Believe it or not, I have experimented with tapeless repairs and Durobond in established walls that you don't add new 2 x 4's to or anything. I have simply added in new replacement sheetrock to a bashed in wall area and I intentionally leave maybe 3/16 gap around so the DUROBOND hard-set plaster goes into the dry (make sure it is not chaulky) edge, and it will lock in there. Months later I have seen where there is not even a hairline crack. Again, with such a method, you can quickly make the repair. No paper bulge. No featheredge to hide the paper bulge. And IF it were to hairline crack...IF...you could always fill the crack quickly and touch up paint again in minutes.

This is maybe not the correct way, but I experiment a lot and make lots of wal repairs and I look at it this way..that I can quickly repair the repair if need be.

Your choice.

Oh.

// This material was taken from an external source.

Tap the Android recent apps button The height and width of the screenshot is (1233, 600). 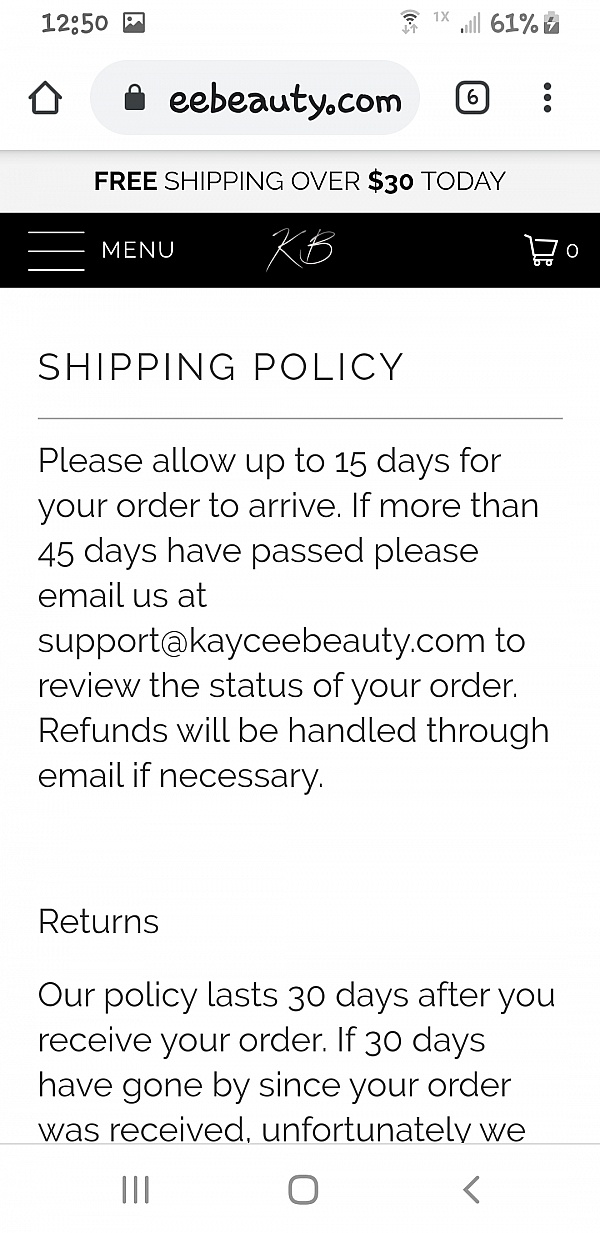[135, 1189]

Sometimes there is a phenomonen known as "truss lift" and if the ceiling sheetrock was screwed right next to the wall, rather than be allowed to float, so that the truss can lift while leaving the ceiling float in place...then that "lift" can cause some terrible seasonal cracks at the ceiling wall joints! The cause is due to the temperature/moisture differential in the truss where the rafters get colder than the joists that are 'gang nailed' onto the rafters, with the joist parts in the insulation. It causes the factory-moulded truss to bend under the temperature/moisture differential and the pull is upward.